An adaptive enrichment design using Bayesian model averaging for selection and threshold-identification of tailoring variables

Precision medicine stands as a transformative approach in healthcare, offering tailored treatments that can enhance patient outcomes and reduce healthcare costs. As understanding of complex disease improves, clinical trials are being designed to detect subgroups of patients with enhanced treatment effects. Biomarker-driven adaptive enrichment designs, which enroll a general population initially and later restrict accrual to treatment-sensitive patients, are gaining popularity. Current practice often assumes either pre-trial knowledge of biomarkers defining treatment-sensitive subpopulations or a simple, linear relationship between continuous markers and treatment effectiveness.
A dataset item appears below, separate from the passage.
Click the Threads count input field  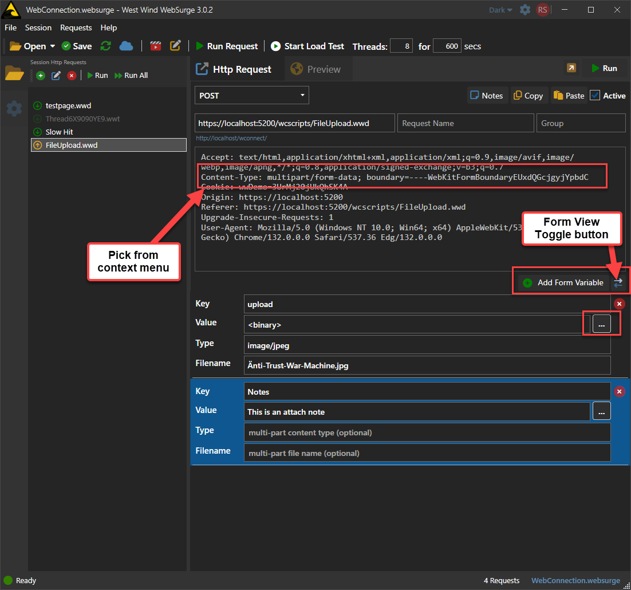pos(401,46)
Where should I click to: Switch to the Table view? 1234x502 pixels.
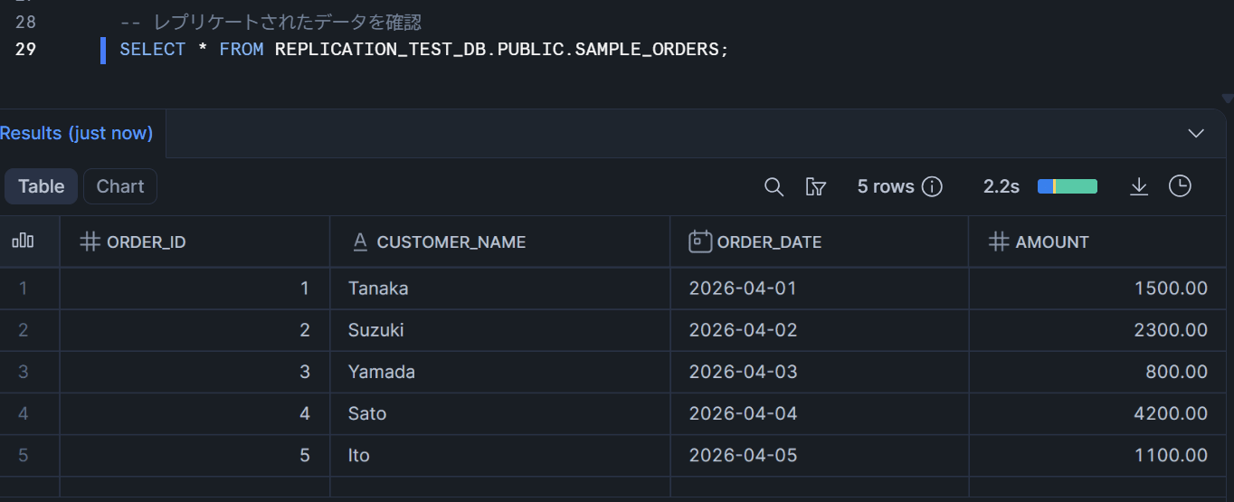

Motivated by a trial studying rheumatoid arthritis treatment, we propose a Bayesian adaptive enrichment design which identifies important tailoring variables out of a larger set of candidate biomarkers. Our proposed design is equipped with a flexible modelling framework where the effects of continuous biomarkers are introduced using free knot B-splines. The parameters of interest are then estimated by marginalizing over the space of all possible variable combinations using Bayesian model averaging. At interim analyses, we assess whether a biomarker-defined subgroup has enhanced or reduced treatment effects, allowing for early termination due to efficacy or futility and restricting future enrollment to treatment-sensitive patients. We consider pre-categorized and continuous biomarkers, the latter of which may have complex, nonlinear relationships to the outcome and treatment effect. Using simulations, we derive the operating characteristics of our design and compare its performance to two existing approaches.